The scenario uses time stamps in minutes from midnight. For 7pm-8pm:
- 7:00 PM = 19 * 60 = 1140 minutes
- 8:00 PM = 20 * 60 = 1200 minutes

In [None]:
# Filter data for 7pm-8pm (1140-1200 minutes from midnight)
start_time = 19 * 60  # 7pm in minutes
end_time = 20 * 60    # 8pm in minutes

demand_7pm_8pm = demand_df[(demand_df['time_stamp'] >= start_time) & 
                           (demand_df['time_stamp'] < end_time)].copy()
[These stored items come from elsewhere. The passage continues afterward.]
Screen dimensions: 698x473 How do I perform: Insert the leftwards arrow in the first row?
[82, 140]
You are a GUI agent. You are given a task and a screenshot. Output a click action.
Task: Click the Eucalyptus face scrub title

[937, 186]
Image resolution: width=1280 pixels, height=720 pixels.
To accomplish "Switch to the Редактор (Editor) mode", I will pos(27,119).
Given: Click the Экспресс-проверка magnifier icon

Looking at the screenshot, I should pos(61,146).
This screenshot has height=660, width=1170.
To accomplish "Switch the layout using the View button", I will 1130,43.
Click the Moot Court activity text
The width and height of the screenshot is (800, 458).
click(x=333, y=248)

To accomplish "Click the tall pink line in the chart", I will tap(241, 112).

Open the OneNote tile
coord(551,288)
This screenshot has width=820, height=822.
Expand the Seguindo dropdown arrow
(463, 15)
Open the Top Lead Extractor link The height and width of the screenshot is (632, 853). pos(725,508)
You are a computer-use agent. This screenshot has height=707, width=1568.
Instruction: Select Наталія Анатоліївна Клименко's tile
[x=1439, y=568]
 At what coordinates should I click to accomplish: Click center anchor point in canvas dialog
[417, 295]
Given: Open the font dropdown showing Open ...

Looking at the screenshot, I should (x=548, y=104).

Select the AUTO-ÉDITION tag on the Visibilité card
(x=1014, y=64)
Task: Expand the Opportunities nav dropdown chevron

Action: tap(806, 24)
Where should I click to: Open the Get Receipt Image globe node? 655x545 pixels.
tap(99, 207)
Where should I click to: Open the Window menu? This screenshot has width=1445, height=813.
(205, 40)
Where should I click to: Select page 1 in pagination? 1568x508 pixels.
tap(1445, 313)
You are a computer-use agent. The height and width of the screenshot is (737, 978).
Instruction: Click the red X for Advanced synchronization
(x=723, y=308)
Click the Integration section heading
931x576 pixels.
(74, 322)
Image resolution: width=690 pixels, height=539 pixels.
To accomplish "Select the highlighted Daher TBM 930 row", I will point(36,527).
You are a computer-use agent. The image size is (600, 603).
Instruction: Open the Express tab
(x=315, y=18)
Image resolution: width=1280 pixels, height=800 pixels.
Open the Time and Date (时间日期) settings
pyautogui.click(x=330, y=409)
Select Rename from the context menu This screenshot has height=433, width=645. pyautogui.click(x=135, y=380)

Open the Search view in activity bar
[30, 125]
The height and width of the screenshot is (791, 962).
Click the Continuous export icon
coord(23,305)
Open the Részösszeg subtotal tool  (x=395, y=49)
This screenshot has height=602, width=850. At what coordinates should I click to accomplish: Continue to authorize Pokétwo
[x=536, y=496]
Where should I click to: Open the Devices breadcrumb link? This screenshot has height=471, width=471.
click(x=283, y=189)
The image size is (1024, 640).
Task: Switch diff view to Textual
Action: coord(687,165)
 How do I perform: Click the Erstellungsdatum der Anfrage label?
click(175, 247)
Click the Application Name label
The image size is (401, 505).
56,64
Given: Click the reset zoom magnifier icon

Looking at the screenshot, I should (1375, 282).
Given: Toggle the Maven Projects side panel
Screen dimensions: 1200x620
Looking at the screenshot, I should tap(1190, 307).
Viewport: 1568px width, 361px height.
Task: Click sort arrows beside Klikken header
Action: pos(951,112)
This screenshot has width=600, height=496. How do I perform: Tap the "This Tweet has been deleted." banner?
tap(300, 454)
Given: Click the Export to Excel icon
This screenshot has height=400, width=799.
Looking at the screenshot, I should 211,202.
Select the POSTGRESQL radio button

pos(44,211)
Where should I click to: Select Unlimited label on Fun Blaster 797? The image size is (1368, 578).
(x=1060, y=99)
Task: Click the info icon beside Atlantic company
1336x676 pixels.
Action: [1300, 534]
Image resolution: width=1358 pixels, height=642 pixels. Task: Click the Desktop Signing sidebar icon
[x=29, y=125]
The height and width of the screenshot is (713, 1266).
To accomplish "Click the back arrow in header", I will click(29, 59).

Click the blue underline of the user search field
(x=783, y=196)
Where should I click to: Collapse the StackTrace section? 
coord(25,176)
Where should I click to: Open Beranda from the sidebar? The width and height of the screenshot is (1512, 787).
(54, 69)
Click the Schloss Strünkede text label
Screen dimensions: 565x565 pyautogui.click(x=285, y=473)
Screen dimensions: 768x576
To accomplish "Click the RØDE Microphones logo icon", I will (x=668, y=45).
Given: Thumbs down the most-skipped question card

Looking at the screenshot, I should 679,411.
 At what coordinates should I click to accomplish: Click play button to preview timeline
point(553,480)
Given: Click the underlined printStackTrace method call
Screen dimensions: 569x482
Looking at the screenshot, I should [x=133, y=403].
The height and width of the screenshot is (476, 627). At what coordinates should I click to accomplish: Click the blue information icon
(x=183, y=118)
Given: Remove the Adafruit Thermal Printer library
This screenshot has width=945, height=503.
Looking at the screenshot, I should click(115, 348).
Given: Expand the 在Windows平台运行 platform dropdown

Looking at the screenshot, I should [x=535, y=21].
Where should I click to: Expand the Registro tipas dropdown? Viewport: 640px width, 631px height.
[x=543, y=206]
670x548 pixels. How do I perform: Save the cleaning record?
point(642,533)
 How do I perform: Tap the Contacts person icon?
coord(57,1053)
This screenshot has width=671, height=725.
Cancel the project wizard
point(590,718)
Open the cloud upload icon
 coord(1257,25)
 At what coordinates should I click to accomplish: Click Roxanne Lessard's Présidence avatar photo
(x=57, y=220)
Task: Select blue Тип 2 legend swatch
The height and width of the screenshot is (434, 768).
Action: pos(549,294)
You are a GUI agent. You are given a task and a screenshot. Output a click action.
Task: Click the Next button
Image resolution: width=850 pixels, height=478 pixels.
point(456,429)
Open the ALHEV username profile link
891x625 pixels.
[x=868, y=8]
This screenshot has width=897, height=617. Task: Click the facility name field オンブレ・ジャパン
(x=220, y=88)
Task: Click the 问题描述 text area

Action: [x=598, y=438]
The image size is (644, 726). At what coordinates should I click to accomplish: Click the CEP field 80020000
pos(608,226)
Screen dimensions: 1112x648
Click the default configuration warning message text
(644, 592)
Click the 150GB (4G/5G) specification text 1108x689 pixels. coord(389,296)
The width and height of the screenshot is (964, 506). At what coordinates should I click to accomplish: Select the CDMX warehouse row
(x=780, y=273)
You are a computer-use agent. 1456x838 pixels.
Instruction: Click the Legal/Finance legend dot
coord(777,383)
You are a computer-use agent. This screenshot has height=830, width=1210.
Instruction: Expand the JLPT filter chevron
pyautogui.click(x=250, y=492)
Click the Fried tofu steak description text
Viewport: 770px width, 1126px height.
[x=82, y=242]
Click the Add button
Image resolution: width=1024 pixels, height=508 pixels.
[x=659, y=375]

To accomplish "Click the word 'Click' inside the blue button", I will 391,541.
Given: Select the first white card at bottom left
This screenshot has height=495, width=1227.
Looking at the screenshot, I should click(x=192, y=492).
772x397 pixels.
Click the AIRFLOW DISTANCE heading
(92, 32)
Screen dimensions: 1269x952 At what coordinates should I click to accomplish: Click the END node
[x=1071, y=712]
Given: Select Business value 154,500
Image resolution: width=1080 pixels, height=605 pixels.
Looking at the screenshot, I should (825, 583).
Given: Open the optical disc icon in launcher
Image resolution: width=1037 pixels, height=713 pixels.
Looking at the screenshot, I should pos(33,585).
print(f"Filtered demand records (7pm-8pm): {len(demand_7pm_8pm)}")
print(f"Total trips in this hour: {demand_7pm_8pm['demand'].sum()}")
print(f"\nUnique origins: {demand_7pm_8pm['origin'].nunique()}")
print(f"Unique destinations: {demand_7pm_8pm['destination'].nunique()}")
print(f"\nTime stamps present: {sorted(demand_7pm_8pm['time_stamp'].unique())}")

# Add human-readable time
demand_7pm_8pm['hour'] = demand_7pm_8pm['time_stamp'] // 60
demand_7pm_8pm['minute'] = demand_7pm_8pm['time_stamp'] % 60
demand_7pm_8pm['time_str'] = demand_7pm_8pm['hour'].astype(str) + ':' + demand_7pm_8pm['minute'].astype(str).str.zfill(2)

demand_7pm_8pm.head()

## 4. Create Pickup Hotspot Data

In [None]:
# Aggregate pickups by origin zone
pickup_stats = demand_7pm_8pm.groupby('origin').agg({
    'demand': 'sum',
    'price': 'mean',
    'travel_time': 'mean'
}).reset_index()

pickup_stats.columns = ['region_id', 'total_pickups', 'avg_price', 'avg_travel_time']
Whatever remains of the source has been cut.